In the data below, find the line that contains "general (272, 466)" and the line that contains "Brass Deepak Items (1314, 478)". Copy both, plus every line between them, exactly.

*** DATA FOR THE TASK Section Begins ***

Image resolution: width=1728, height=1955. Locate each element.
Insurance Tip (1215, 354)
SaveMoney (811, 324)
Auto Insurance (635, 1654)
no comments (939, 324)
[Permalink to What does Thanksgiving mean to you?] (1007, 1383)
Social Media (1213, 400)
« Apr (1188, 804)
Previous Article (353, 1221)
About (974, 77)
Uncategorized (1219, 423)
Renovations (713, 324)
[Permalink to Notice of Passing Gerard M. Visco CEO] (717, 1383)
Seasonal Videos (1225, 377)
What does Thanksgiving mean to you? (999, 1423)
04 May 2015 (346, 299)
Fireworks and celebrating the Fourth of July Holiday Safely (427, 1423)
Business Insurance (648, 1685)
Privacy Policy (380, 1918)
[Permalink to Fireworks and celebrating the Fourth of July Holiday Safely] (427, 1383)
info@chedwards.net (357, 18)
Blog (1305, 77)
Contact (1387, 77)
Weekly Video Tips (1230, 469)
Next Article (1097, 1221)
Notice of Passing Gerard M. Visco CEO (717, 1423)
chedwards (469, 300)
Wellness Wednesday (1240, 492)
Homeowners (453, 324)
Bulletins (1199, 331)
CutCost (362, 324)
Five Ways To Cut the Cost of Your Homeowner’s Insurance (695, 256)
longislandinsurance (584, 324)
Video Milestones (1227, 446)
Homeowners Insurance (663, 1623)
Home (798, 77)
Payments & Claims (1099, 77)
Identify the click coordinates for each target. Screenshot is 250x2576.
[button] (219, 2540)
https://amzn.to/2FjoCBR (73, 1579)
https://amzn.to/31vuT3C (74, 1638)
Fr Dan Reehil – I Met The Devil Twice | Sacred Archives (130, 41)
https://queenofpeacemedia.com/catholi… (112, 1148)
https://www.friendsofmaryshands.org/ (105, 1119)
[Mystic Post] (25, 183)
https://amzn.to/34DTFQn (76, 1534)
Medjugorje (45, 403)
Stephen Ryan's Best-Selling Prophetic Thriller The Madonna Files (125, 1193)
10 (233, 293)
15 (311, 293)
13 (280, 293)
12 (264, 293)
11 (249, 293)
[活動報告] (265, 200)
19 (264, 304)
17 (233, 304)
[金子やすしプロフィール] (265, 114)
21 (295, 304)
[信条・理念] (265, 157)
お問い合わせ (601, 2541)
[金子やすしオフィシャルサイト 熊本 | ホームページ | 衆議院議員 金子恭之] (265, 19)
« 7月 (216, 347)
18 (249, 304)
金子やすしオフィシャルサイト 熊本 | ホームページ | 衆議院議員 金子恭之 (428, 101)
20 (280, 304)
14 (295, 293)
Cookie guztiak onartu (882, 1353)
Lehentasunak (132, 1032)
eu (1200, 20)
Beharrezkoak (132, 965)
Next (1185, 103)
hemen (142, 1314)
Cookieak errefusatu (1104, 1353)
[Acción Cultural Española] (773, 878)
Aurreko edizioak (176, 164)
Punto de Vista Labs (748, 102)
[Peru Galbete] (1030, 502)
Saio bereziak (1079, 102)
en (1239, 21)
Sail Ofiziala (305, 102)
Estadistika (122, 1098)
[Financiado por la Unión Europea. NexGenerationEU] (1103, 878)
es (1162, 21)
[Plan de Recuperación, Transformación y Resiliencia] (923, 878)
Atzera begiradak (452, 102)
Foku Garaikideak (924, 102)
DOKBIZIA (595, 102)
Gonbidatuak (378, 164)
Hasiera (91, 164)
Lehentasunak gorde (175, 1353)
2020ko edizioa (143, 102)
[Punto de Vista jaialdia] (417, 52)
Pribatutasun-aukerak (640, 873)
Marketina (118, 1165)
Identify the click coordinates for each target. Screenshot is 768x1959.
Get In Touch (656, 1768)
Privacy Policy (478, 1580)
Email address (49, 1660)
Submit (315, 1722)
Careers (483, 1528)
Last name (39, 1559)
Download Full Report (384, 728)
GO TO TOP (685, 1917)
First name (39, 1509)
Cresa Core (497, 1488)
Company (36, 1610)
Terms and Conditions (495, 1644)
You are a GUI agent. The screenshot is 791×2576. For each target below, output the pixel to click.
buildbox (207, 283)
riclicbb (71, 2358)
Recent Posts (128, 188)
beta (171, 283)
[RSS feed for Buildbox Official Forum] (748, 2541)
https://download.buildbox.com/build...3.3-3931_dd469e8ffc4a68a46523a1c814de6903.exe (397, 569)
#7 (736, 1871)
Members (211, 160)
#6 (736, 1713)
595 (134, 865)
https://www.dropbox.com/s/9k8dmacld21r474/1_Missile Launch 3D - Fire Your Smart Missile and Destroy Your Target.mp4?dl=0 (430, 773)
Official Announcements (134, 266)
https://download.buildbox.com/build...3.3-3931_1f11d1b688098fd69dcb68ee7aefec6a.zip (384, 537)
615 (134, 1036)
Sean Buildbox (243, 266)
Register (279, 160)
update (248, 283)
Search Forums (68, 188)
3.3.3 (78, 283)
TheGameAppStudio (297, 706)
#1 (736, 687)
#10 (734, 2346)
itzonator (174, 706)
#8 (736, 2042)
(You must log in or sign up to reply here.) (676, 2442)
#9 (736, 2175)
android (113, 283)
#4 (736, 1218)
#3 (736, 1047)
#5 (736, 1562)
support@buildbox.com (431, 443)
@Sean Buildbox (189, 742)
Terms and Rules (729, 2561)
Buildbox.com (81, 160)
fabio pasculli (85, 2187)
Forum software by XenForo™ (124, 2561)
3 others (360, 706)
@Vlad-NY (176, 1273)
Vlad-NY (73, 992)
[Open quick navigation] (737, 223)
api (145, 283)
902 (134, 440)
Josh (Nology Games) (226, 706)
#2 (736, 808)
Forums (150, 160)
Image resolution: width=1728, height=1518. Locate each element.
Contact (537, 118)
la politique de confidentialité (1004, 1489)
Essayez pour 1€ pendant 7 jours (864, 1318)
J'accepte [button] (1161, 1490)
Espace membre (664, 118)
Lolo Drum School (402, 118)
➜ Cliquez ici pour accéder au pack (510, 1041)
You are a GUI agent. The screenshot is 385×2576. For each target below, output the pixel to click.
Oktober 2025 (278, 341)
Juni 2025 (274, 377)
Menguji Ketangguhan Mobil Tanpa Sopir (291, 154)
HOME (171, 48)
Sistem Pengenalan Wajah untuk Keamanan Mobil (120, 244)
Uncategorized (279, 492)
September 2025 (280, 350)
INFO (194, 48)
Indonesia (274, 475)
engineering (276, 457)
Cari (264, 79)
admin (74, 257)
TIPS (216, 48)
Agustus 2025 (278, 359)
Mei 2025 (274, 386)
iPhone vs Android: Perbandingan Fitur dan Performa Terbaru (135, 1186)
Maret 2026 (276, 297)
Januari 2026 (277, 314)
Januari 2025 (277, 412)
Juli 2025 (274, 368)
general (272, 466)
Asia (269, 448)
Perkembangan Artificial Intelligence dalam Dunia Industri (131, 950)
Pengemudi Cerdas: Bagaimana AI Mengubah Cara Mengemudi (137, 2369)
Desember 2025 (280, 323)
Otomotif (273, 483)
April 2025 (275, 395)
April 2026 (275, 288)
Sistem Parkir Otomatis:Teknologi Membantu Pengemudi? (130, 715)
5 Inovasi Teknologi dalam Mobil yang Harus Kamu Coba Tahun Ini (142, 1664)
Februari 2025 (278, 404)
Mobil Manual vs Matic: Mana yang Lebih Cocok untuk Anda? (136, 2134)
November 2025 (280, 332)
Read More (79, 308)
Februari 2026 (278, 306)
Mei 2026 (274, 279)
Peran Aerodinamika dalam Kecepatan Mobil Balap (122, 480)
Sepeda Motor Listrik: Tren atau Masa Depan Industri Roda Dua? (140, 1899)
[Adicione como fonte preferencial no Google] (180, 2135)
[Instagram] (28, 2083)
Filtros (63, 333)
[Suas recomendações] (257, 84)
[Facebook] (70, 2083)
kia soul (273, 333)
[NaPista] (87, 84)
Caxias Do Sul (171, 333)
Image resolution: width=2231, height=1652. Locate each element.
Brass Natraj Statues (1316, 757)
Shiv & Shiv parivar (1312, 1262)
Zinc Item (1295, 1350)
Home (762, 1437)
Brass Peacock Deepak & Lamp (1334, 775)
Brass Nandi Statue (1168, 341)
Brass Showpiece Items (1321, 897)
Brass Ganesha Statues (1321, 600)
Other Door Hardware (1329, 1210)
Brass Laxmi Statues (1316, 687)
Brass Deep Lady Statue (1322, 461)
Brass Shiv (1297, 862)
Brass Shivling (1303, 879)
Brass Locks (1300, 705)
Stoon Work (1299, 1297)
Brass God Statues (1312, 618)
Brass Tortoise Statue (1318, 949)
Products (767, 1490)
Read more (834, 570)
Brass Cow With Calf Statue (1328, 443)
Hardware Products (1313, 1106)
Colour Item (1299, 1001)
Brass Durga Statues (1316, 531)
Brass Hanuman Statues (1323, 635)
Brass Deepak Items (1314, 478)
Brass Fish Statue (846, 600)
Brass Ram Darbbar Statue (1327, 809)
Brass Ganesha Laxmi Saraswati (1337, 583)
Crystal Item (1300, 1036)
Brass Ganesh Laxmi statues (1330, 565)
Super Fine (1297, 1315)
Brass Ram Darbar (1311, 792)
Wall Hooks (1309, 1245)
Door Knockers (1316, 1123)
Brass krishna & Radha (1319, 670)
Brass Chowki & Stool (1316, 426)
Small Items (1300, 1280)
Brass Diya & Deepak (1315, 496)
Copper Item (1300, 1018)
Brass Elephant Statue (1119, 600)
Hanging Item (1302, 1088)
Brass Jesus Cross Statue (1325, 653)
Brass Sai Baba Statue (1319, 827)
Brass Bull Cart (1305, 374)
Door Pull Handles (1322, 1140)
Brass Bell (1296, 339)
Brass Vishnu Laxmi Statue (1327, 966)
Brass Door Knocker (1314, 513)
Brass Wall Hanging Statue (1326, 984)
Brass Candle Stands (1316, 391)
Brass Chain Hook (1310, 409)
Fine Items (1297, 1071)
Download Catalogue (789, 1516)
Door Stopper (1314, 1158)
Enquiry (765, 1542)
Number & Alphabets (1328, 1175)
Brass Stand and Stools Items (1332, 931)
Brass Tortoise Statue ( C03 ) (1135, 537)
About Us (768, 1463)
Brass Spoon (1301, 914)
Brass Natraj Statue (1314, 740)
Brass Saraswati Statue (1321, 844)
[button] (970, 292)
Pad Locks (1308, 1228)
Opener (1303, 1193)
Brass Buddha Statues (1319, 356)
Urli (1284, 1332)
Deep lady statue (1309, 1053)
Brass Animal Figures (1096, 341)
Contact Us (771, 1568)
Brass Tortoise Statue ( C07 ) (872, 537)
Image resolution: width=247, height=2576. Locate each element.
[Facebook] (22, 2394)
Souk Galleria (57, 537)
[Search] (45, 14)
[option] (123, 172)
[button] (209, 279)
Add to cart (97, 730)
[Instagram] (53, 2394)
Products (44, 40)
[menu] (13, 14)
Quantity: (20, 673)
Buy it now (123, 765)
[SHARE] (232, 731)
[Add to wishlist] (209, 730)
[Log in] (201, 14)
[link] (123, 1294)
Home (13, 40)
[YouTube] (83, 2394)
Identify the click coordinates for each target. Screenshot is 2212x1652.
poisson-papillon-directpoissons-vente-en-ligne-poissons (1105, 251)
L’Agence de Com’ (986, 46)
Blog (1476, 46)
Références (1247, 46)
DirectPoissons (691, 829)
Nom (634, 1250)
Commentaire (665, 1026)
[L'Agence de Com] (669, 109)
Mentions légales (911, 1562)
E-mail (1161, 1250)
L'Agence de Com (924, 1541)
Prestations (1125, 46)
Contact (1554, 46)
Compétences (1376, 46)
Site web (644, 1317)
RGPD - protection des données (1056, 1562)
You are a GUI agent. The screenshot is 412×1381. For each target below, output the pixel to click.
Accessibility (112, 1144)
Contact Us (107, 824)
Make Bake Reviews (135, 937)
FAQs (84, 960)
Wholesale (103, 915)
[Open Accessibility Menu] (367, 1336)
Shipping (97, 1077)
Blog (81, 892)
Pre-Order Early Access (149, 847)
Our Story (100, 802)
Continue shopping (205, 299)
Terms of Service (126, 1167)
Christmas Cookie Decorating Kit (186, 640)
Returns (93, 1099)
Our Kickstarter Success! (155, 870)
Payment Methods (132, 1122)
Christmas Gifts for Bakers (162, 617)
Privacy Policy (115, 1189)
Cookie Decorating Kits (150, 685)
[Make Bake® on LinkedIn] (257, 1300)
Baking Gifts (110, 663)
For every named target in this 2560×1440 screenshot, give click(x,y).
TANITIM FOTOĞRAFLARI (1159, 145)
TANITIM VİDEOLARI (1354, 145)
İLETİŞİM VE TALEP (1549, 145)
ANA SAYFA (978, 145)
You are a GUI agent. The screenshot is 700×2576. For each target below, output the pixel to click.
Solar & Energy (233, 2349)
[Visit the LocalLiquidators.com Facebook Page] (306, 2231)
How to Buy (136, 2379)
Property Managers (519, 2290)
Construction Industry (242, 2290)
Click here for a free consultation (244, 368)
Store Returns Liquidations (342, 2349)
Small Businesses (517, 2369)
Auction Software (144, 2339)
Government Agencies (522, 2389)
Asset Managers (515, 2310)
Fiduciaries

*** DATA FOR THE TASK Section Ends ***

_PROBLEM SOLUTION_
general (272, 466)
Asia (269, 448)
Perkembangan Artificial Intelligence dalam Dunia Industri (131, 950)
Pengemudi Cerdas: Bagaimana AI Mengubah Cara Mengemudi (137, 2369)
Desember 2025 (280, 323)
Otomotif (273, 483)
April 2025 (275, 395)
April 2026 (275, 288)
Sistem Parkir Otomatis:Teknologi Membantu Pengemudi? (130, 715)
5 Inovasi Teknologi dalam Mobil yang Harus Kamu Coba Tahun Ini (142, 1664)
Februari 2025 (278, 404)
Mobil Manual vs Matic: Mana yang Lebih Cocok untuk Anda? (136, 2134)
November 2025 (280, 332)
Read More (79, 308)
Februari 2026 (278, 306)
Mei 2026 (274, 279)
Peran Aerodinamika dalam Kecepatan Mobil Balap (122, 480)
Sepeda Motor Listrik: Tren atau Masa Depan Industri Roda Dua? (140, 1899)
[Adicione como fonte preferencial no Google] (180, 2135)
[Instagram] (28, 2083)
Filtros (63, 333)
[Suas recomendações] (257, 84)
[Facebook] (70, 2083)
kia soul (273, 333)
[NaPista] (87, 84)
Caxias Do Sul (171, 333)
Image resolution: width=2231, height=1652. Locate each element.
Brass Natraj Statues (1316, 757)
Shiv & Shiv parivar (1312, 1262)
Zinc Item (1295, 1350)
Home (762, 1437)
Brass Peacock Deepak & Lamp (1334, 775)
Brass Nandi Statue (1168, 341)
Brass Showpiece Items (1321, 897)
Brass Ganesha Statues (1321, 600)
Other Door Hardware (1329, 1210)
Brass Laxmi Statues (1316, 687)
Brass Deep Lady Statue (1322, 461)
Brass Shiv (1297, 862)
Brass Shivling (1303, 879)
Brass Locks (1300, 705)
Stoon Work (1299, 1297)
Brass God Statues (1312, 618)
Brass Tortoise Statue (1318, 949)
Products (767, 1490)
Read more (834, 570)
Brass Cow With Calf Statue (1328, 443)
Hardware Products (1313, 1106)
Colour Item (1299, 1001)
Brass Durga Statues (1316, 531)
Brass Hanuman Statues (1323, 635)
Brass Deepak Items (1314, 478)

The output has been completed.